On Nov. 19 after four more defendants were charged in the ComEd bribery scandal, and new allegations emerged against Madigan, state Reps. Jonathan Carroll, Sam Yingling, Will Guzzardi, Daniel Didech and representative-elect Margaret Croke added their names to the list of those wanting Madigan to quit and allow someone else to lead the House.
State Reps. Kelly Cassidy, Jennifer Gong-Gershowitz, Terra Costa Howard, Maurice West, Bob Morgan, Anne Stava-Murray, Stephanie Kifowit and Lindsey LaPointe previously said they would not re-elect Madigan, with Kifowit announcing she would challenge him for the speakership. State Reps. Deb Conroy, Robyn Gabel, Anna Moeller and Ann Williams sent Madigan a letter asking for new leadership.
Pritzker came out with his strongest rebuke of Madigan yet.
“If speaker Madigan wants to continue in a position of enormous public trust with such a serious ethical cloud hanging over his head, then he has to, at the very least, be willing to stand in front of the press and answer every last question to their satisfaction,” Pritzker said.
“If the speaker cannot commit to that level of transparency, then the time has come for him to resign.”
The four defendants were charged with bribery in a case that outlined how hard they worked at ComEd to satisfy Madigan.
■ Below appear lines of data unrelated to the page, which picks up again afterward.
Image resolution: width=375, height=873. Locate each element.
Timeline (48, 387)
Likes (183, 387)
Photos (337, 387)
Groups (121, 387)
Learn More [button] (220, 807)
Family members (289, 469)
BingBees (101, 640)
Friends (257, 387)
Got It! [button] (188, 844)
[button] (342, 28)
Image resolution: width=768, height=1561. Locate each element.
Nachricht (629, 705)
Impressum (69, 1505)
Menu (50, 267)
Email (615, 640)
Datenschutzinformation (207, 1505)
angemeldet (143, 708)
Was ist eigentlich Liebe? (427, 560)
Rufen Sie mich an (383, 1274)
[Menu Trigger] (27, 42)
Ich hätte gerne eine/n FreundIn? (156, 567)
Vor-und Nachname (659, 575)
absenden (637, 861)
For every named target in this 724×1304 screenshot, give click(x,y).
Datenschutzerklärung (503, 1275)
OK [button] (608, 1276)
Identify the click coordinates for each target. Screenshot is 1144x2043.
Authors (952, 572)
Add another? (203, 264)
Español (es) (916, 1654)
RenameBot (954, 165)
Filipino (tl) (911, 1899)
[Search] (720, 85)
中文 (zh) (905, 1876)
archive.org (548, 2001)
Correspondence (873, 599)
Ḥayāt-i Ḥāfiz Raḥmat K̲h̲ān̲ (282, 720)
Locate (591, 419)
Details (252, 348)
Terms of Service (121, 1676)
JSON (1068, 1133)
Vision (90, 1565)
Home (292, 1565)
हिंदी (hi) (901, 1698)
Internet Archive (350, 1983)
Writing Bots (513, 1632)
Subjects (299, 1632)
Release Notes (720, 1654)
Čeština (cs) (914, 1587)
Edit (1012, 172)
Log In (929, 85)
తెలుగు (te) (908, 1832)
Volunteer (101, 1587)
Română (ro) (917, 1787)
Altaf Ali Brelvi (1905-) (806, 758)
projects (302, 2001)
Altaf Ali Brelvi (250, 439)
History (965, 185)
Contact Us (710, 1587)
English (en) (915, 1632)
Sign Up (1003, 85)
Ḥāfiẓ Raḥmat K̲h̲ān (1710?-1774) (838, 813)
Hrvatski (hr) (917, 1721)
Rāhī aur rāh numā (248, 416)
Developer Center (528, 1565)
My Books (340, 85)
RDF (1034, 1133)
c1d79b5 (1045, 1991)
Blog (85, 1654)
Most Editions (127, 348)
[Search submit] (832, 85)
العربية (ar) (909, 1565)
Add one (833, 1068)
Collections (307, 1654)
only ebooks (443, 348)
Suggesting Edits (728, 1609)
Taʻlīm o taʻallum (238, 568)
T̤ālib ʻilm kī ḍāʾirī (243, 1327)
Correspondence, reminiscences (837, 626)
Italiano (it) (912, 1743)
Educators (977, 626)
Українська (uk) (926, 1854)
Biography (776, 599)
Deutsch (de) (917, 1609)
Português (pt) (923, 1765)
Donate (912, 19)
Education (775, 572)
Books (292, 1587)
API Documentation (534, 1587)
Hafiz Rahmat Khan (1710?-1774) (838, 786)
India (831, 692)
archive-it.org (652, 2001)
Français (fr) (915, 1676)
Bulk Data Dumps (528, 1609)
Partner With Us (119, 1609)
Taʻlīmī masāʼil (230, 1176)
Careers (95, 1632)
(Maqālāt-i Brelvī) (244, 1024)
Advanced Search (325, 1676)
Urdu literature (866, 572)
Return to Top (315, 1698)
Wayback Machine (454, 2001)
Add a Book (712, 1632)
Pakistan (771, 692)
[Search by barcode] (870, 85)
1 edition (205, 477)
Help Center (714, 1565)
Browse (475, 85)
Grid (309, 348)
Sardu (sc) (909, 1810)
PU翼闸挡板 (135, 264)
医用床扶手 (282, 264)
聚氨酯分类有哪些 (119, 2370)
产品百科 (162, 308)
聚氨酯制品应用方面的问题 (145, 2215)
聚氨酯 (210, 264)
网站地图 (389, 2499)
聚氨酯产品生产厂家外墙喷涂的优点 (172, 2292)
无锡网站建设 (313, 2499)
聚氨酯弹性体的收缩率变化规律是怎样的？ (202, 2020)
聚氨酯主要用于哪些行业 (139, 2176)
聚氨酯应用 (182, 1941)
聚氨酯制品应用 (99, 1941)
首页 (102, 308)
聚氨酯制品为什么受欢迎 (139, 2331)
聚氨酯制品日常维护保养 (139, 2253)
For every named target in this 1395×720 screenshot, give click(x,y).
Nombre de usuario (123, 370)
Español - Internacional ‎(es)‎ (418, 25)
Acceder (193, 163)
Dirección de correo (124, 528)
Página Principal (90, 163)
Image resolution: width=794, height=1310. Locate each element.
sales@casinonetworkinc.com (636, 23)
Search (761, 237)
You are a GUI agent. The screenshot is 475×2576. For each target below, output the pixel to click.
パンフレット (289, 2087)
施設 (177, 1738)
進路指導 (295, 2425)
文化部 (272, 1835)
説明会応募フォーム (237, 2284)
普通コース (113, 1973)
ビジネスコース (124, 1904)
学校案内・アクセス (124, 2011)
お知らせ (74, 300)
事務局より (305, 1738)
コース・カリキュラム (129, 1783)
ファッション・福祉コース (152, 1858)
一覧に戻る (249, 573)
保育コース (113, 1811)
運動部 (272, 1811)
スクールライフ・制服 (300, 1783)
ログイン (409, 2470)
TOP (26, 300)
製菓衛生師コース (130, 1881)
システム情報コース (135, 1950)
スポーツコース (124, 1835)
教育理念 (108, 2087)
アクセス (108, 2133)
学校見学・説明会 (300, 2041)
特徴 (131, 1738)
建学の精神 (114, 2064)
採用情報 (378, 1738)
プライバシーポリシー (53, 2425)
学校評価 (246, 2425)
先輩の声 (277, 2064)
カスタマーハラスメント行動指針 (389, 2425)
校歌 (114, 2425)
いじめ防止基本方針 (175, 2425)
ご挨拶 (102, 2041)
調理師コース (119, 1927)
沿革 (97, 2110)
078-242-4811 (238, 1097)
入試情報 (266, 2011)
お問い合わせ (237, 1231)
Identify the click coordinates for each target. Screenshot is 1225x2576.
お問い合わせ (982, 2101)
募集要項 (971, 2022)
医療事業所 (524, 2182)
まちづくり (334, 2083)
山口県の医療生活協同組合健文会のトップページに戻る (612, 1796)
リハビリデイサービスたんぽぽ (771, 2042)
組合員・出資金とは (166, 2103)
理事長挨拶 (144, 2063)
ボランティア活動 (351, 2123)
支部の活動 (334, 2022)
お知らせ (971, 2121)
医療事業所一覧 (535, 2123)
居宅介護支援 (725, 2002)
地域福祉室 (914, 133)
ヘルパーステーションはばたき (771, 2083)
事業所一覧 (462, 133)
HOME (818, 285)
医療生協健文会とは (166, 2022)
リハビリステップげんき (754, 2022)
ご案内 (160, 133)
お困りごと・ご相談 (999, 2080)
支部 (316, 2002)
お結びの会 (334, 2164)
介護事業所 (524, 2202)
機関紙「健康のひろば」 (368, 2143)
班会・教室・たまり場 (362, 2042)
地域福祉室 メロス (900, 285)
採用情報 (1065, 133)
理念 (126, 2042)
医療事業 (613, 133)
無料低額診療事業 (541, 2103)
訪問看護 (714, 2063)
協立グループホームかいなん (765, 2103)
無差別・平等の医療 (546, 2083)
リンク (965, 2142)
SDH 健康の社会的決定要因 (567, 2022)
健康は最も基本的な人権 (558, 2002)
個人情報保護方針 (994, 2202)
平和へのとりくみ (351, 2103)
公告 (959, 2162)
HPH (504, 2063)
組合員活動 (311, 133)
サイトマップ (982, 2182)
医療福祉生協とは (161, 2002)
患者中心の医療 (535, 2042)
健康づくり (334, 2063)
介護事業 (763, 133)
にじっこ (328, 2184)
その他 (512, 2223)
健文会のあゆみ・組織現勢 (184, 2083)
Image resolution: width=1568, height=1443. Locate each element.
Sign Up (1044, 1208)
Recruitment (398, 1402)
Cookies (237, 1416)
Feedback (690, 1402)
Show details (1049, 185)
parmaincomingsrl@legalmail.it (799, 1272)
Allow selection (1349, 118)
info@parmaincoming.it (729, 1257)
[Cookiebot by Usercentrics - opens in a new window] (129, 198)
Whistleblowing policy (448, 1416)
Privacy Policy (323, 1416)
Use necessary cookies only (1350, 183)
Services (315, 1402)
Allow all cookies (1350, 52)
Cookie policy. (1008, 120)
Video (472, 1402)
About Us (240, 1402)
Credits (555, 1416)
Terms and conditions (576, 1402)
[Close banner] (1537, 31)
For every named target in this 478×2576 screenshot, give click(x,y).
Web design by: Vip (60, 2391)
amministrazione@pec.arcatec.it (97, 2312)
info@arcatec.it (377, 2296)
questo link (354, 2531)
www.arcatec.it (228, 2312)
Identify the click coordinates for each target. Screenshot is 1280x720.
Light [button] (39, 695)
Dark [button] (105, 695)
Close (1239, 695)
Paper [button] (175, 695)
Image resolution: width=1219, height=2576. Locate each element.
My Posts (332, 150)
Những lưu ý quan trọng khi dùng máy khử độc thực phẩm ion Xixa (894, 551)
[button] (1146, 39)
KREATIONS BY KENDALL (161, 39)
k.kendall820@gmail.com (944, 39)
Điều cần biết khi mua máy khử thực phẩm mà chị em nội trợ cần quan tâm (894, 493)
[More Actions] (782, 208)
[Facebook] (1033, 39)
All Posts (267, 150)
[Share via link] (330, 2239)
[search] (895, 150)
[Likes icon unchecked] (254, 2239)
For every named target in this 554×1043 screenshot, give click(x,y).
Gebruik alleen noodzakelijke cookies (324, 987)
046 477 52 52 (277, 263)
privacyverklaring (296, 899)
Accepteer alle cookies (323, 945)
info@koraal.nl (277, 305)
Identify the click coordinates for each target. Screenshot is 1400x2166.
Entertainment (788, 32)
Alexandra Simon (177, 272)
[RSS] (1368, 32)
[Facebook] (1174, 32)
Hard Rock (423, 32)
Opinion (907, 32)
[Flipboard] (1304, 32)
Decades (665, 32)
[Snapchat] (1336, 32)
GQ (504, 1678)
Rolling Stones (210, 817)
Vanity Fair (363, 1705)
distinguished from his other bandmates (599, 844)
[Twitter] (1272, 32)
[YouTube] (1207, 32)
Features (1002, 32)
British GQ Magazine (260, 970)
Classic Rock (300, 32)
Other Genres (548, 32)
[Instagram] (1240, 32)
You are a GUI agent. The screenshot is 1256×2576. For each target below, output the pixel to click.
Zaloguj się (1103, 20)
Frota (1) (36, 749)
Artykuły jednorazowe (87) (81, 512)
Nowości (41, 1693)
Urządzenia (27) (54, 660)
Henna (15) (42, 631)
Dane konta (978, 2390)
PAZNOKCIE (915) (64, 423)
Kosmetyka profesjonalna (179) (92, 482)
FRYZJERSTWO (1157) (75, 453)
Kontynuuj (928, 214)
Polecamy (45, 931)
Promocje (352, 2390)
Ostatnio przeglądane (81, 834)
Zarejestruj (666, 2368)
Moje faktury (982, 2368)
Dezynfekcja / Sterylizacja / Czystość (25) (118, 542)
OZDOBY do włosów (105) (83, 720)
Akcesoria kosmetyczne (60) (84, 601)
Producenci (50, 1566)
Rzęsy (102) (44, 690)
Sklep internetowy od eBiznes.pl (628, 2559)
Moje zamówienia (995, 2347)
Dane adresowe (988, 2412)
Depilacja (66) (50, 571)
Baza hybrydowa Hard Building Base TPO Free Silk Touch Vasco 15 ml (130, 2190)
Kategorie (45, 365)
Charged were: Michael McClain, a longtime Madigan confidant and ComEd lobbyist; former ComEd CEO Anne Pramaggiore; former ComEd lobbyist Jay Hooker; and Jay Doherty, former president of the City Club of Chicago.
The charges in the case outline how decisions were made at the very top of the company to satisfy “our Friend,” the name used to cover that they were really talking about Madigan.
The charges state the four defendants worked “to corruptly solicit and demand, and to accept and agree to accept from another person things of value, namely, jobs, contracts, and monetary payments associated with those jobs and contracts, for the benefit of Public Official A and his associates, intending that Public Official A, an agent of the State of Illinois, be influenced and rewarded in connection with any business, transaction, and series of transactions involving things of value of $5,000 or more, namely, legislation affecting ComEd.” Public Official A is identified as the Illinois House speaker, although Madigan is not charged and has denied wrongdoing.
Madigan responded by denying he did anything wrong, and again stating he believes getting people jobs is part of his job. “I believe a large part of my duty as an elected official is to help people, and I’ve made that a priority since the day I took the oath of office.”
ComEd previously admitted to federal prosecutors it provided more than $1.3 million in bribes to Madigan cronies to gain his backing for legislation worth $150 million to the electric utility. Company leaders agreed to cooperate with investigators and pay a $200 million fine.
With Madigan on the edge of losing a position he has held for the better part of four decades, it’s unclear who in the Democratic Party would replace him as speaker. While Kifowit has said she is mounting a challenge, no one has yet emerged as the front-runner.
State lawmakers have an opportunity to replace Madigan with another Madigan, or to reform the system that allowed him to gather more power than any other lawmaker in the nation. Illinois needs to reform how the legislature operates by taking the redistricting process out of the hands of lawmakers, by reforming the House Rules to limit the speaker’s power, by strengthening ethics rules to mandate transparency and hold lawmakers accountable for their conflicts of interest, and by freeing the legislative inspector general to investigate and publicize wrongdoing without obstruction from lawmakers.
To miss this opportunity would be a crime.